Background: According to the guidelines, bypass surgery is still the golden standard treatment in patients with femoropopliteal TASC C and D lesions and life-style limiting claudication or critical limb ischemia. Over the past few decades, endovascular therapy has made great advancements. However, the success rates of surgical and endovascular procedures cannot be directly compared. According to the surgical term "patency," vessel patency can be maintained even in case of a high grade stenosis, whereas according to the endovascular primary patency definition, being binary restenosis, patency is lost from the moment there is a re-narrowing at any location within the treated segment.
Methods: One hundred consecutive patients with a previously implanted femoropopliteal bypass which was primary patent according to the surgical definition were included in this study.
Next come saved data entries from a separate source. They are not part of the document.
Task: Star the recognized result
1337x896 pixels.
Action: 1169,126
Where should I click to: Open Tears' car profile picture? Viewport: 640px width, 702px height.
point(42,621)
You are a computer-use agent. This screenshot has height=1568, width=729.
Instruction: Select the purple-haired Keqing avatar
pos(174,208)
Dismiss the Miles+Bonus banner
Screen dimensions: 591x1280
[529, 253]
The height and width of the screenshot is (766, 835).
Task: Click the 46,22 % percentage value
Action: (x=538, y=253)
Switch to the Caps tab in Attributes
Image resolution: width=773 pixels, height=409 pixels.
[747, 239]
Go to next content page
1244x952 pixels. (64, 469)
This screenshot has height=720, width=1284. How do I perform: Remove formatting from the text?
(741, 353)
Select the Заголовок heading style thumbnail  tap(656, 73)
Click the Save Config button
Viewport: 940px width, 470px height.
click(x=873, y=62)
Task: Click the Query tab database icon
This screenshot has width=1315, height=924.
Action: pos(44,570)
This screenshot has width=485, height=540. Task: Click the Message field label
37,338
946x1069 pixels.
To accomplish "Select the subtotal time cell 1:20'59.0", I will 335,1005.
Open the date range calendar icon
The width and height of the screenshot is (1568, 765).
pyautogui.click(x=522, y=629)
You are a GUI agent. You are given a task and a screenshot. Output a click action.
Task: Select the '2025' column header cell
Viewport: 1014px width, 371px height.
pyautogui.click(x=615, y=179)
Once enrolled, duplex ultrasonography was performed, measuring the Peak Systolic Velocity Ratio for proximal and distal anastomosis.
Results: Out of the 100 bypasses that were considered patent according to the surgical definition, Peak Velocity Ratio of ≥2.4 were detected in 11 patients.
Conclusions: Based on these findings a 78% primary patency according to the open vascular criteria turned into ~70% primary patency using the stricter endovascular criteria. In the light of these findings, one might conclude that modern endovascular treatment of long TASC C and D femoropopliteal lesions yielded similar results in terms of primary patency as above-the-knee bypasses.